Related here is the length of the cycles mod 2^k, https://oeis.org/A005054. Interestingly, the number of all-even-digit elements in those cycles does not appear to be in the oeis, I get 4, 10, 25, 60, 150 as the first five terms.

This does appear to get more efficient as k gets higher; for k=11 I get a cycle length of 39,062,500 with an even subset of 36,105, meaning only .09% of the cycle is all-even.

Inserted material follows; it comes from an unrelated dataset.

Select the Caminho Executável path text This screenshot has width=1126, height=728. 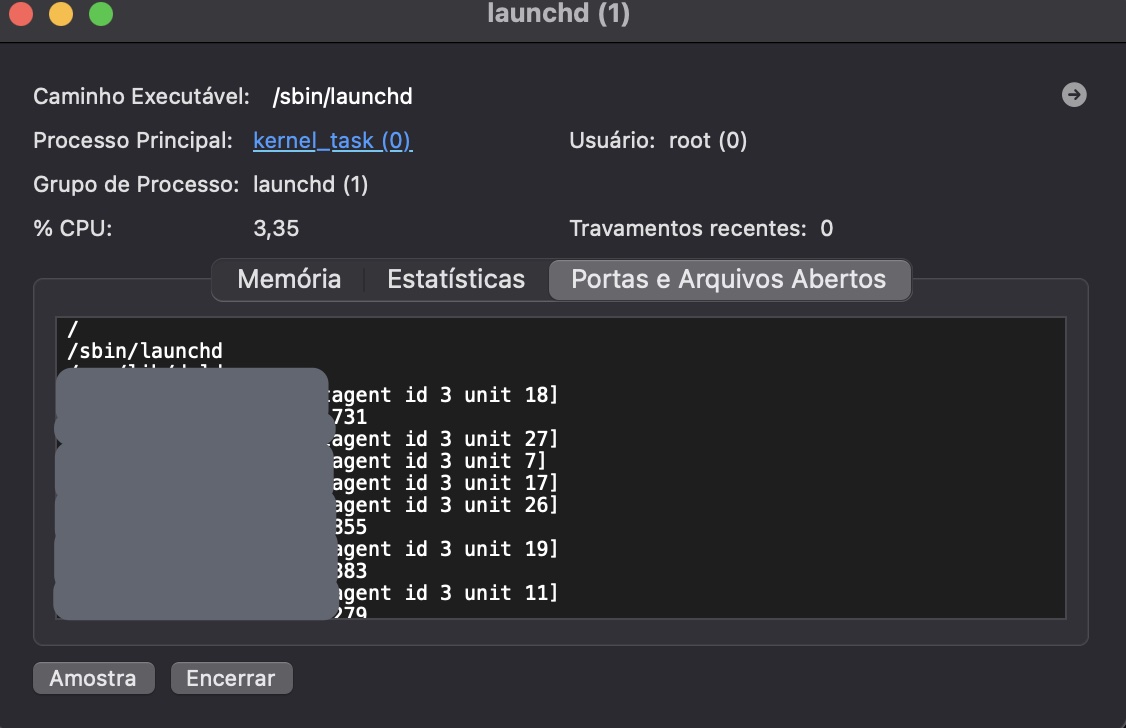pyautogui.click(x=342, y=96)
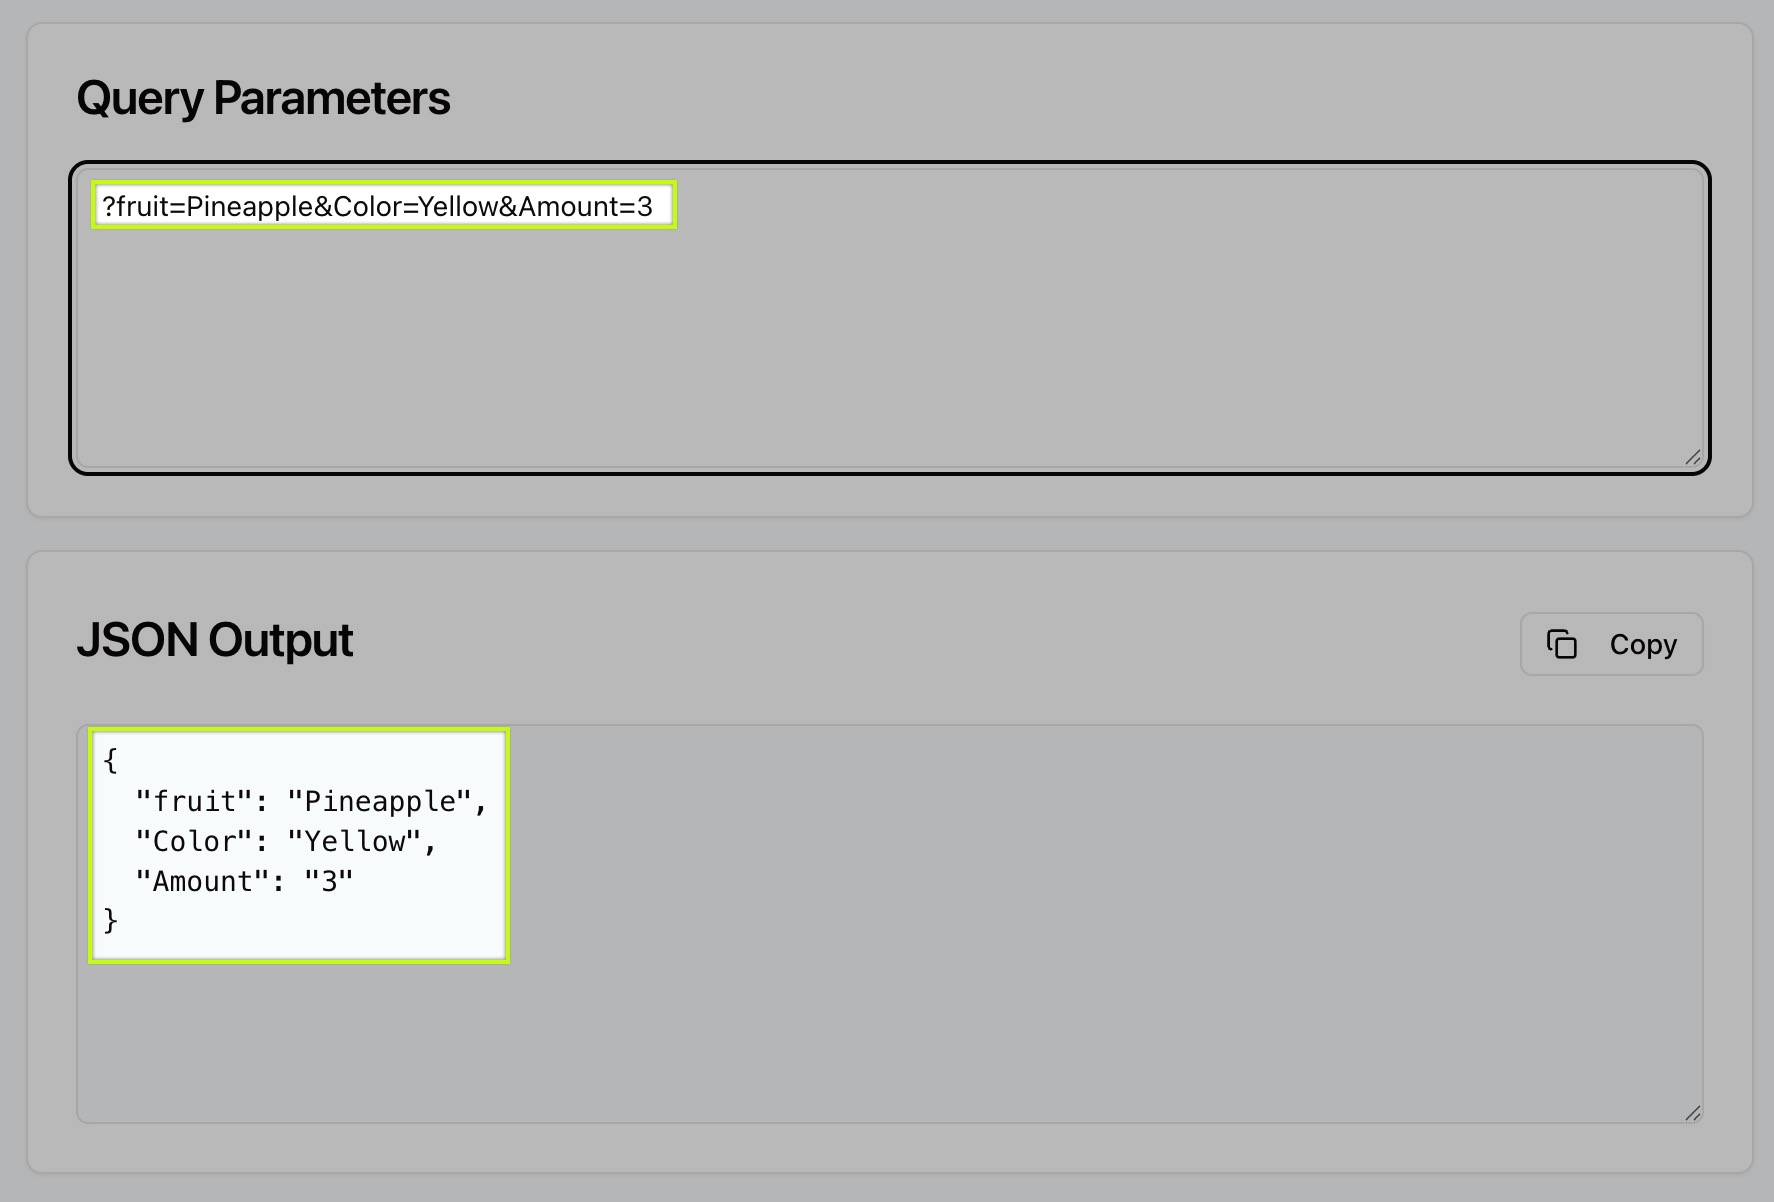Image resolution: width=1774 pixels, height=1202 pixels.
Task: Click the opening curly brace in JSON output
Action: (x=110, y=760)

This is all brute force; there's probably a more elegant way of computing this.

[andrewla]

I see my error here -- you can in fact eliminate half even for 2^k mod 10, because both 6 and 8 force a carry; so ending in a 2 or a 6 means that the next higher digit must be odd.

[nneonneo]

You're on the right track!

The length of the cycles mod 10^k is simply Euler's phi function of 5^k: 5^(k-1) * 4 (or a factor of phi(5^k); AFAIK it is always exactly phi(5^k), although I don't have a proof of this handy).

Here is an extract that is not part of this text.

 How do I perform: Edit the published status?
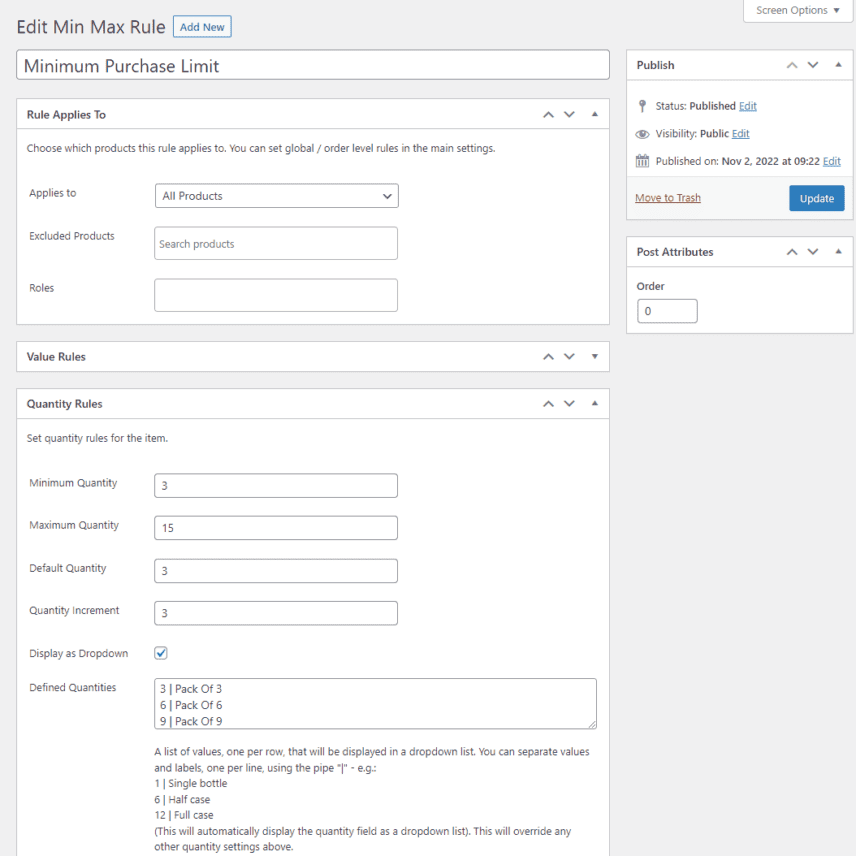(747, 106)
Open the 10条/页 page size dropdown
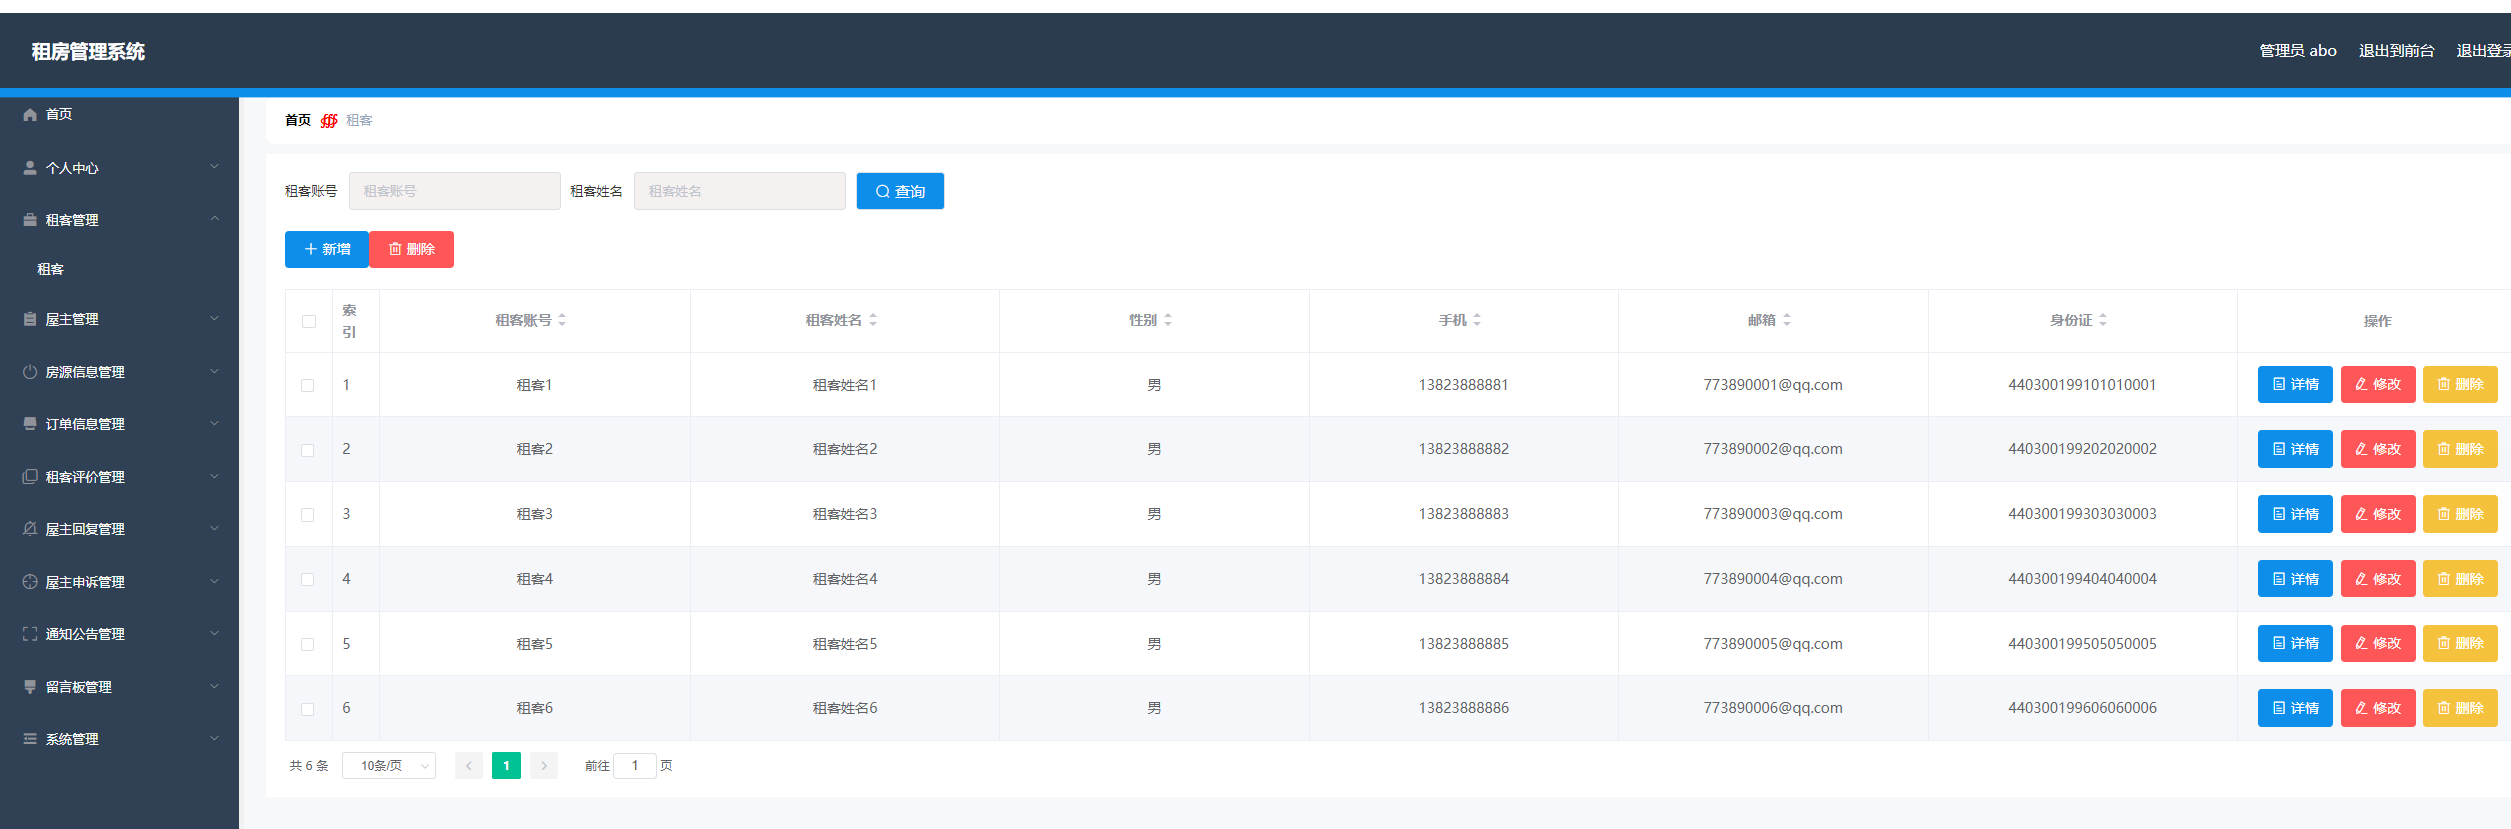The image size is (2511, 829). pyautogui.click(x=388, y=766)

The length of the even subset grows roughly as 2.5^k * 1.6. To see why, consider that the length of the cycle grows by a factor of 5 when incrementing k. Each all-even-digit power mod 10^k leads to 5 numbers mod 10^{k+1} which all share the same last k digits - i.e. their last k digits are even. We can model the k+1'th digit as being random, in which case we expect half of all those new numbers to consist entirely of even digits (one new digit, which is either odd or even, and k digits from the previous round that are all even). Thus, when incrementing k, the number of all-even-digit powers in the cycle will grow by approximately a factor of 2.5.

[lifthrasiir]

Oh, yeah, I should have said 2^k mod 100 has no odd digits.

[Retr0id]

So I suppose if you ever find a cycle where the full cycle has no all-even members, you can prove that there are no more all-even numbers to find.

[sebzim4500]

That's not possible, at minimum 2,4,8,64,2048 would all be the the cycle for `k >= 4`.

[Retr0id]

I don't follow

[sebzim4500]

Looking back I don't know what I was thinking ignore me.

[madcaptenor]

10^10 * 36105/39062500 = 9242880, so you're already down to under 10^7 cases to check, which is starting to seem more tractable.

[dmurray]

10^7 cases, but almost every case has billions of digits.

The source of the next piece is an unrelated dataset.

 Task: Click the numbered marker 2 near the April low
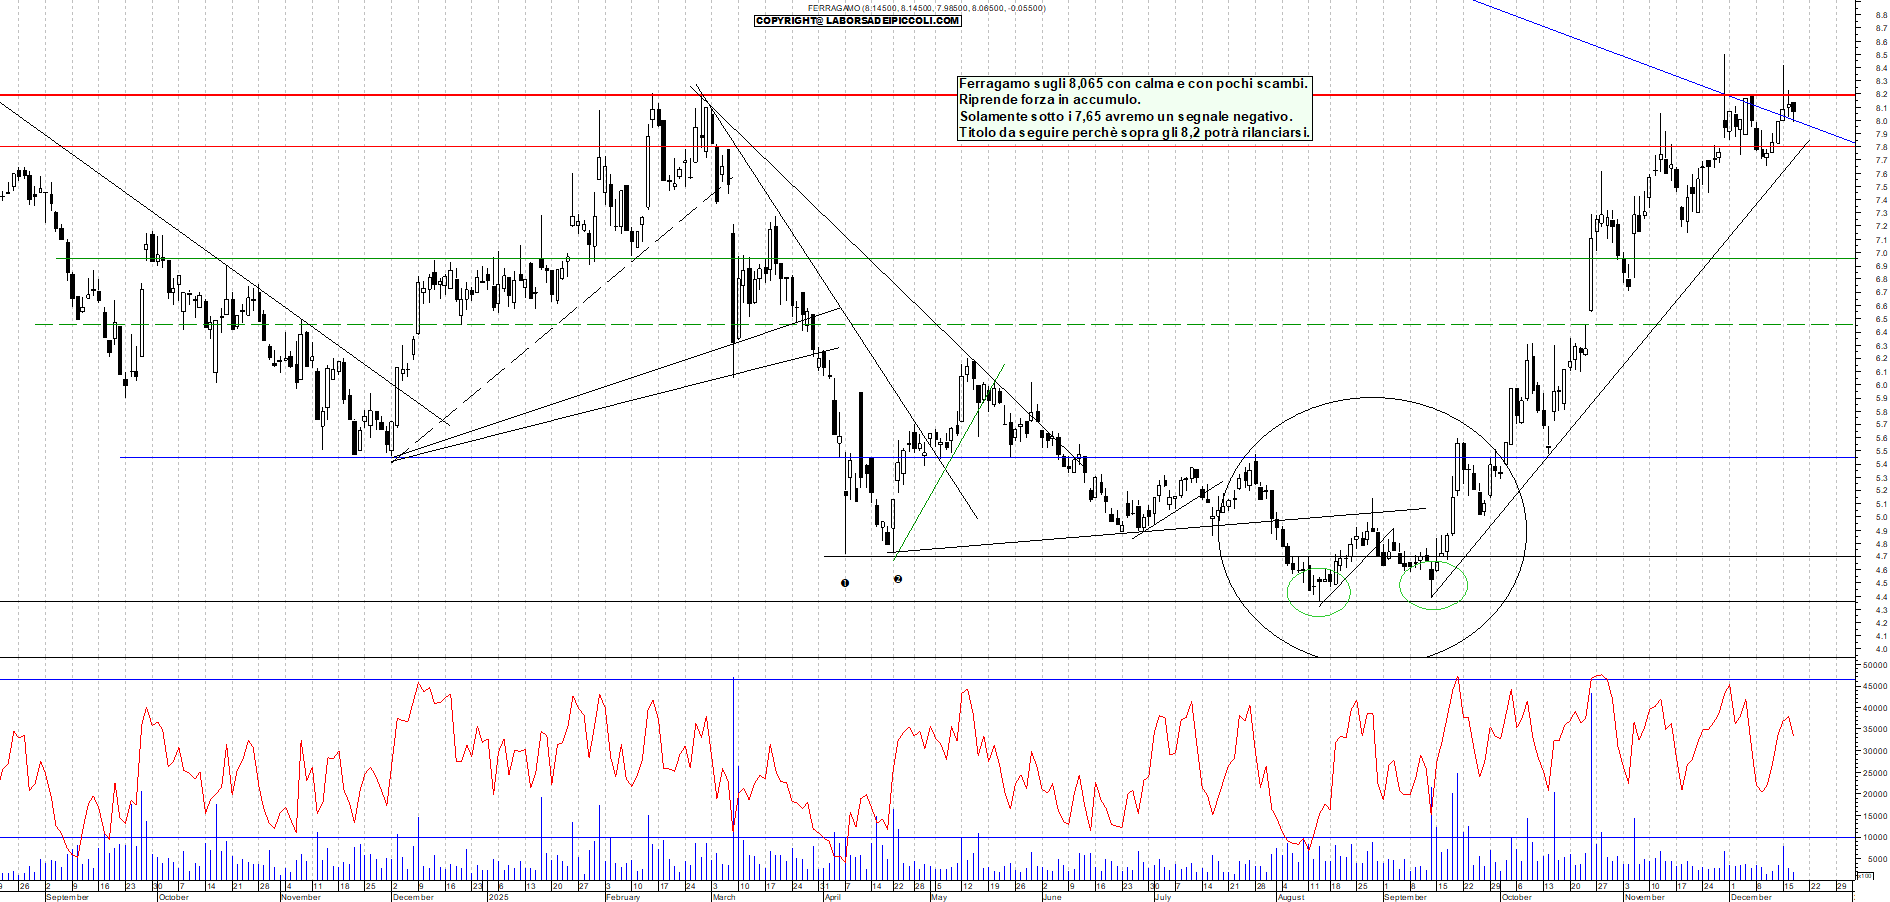[x=898, y=579]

Even that doesn't seem so bad though, it's on the order of 10^16 total digits to check in the worst case, and far fewer in practice.

Maybe someone here can run a program overnight and increase the bound by another few orders of magnitude, or disprove the hypothesis?

[ted_dunning]

You only need to check enough digits to find an odd one. An odd digit appears in the low order (< 46 up to a high level) digits for the first quadrillion cases so you only need to compute 2^n mod 10^d where d is big enough to be safe. I used d=60 in my computations to take this to 10^15 candidates (with no additional terms found).